On September 22, 2020, Simmons announced he was opting out of the remainder of the 2020 season. At the time of his opt-out, Simmons had slashed .297/.346/.356 with no home runs and 10 RBI. While he initially attributed the opt-out to concerns relating to the COVID-19 pandemic, Simmons later revealed in February 2021 that he opted-out due to depression and suicidal ideations.

=== Minnesota Twins ===
On January 31, 2021, Simmons signed a one-year, $10.5 million contract with the Minnesota Twins. Simmons finished the 2021 season with a .223 batting average, 3 home runs, 31 RBI, 1 stolen base, and a 57 OPS+, the lowest of his career.

===Chicago Cubs===
On March 15, 2022, Simmons signed a one-year, $4 million contract with the Chicago Cubs. In 34 games for Chicago, he batted .173/.244/.187 with no home runs, 7 RBI, and 4 stolen bases. Simmons was designated for assignment on August 6, and elected free agency the following day.

===Mumbai Cobras===
On October 23, 2023, Simmons was drafted in the first round by the Mumbai Cobras, with the 8th overall selection, of the Baseball United inaugural draft.

On December 26, 2023, Simmons announced his retirement from professional baseball.

Despite his retirement, on January 13, 2024, Simmons was announced as part of the Curaçao Suns roster that would represent Curaçao in the 2024 Caribbean Series in Miami.

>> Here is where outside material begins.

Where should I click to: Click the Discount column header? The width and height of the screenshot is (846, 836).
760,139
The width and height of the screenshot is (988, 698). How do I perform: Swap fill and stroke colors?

===Dorados de Chihuahua===
On January 12, 2025, Simmons came out of retirement and signed with the Dorados de Chihuahua of the Mexican League. In 87 appearances for the Dorados, he hit .324/.367/.444 with four home runs, 54 RBI, and 10 stolen bases.

==International career==

===World Baseball Classic===
Simmons represented the Netherlands national team at the 2013 World Baseball Classic, 2017 World Baseball Classic., and 2023 World Baseball Classic.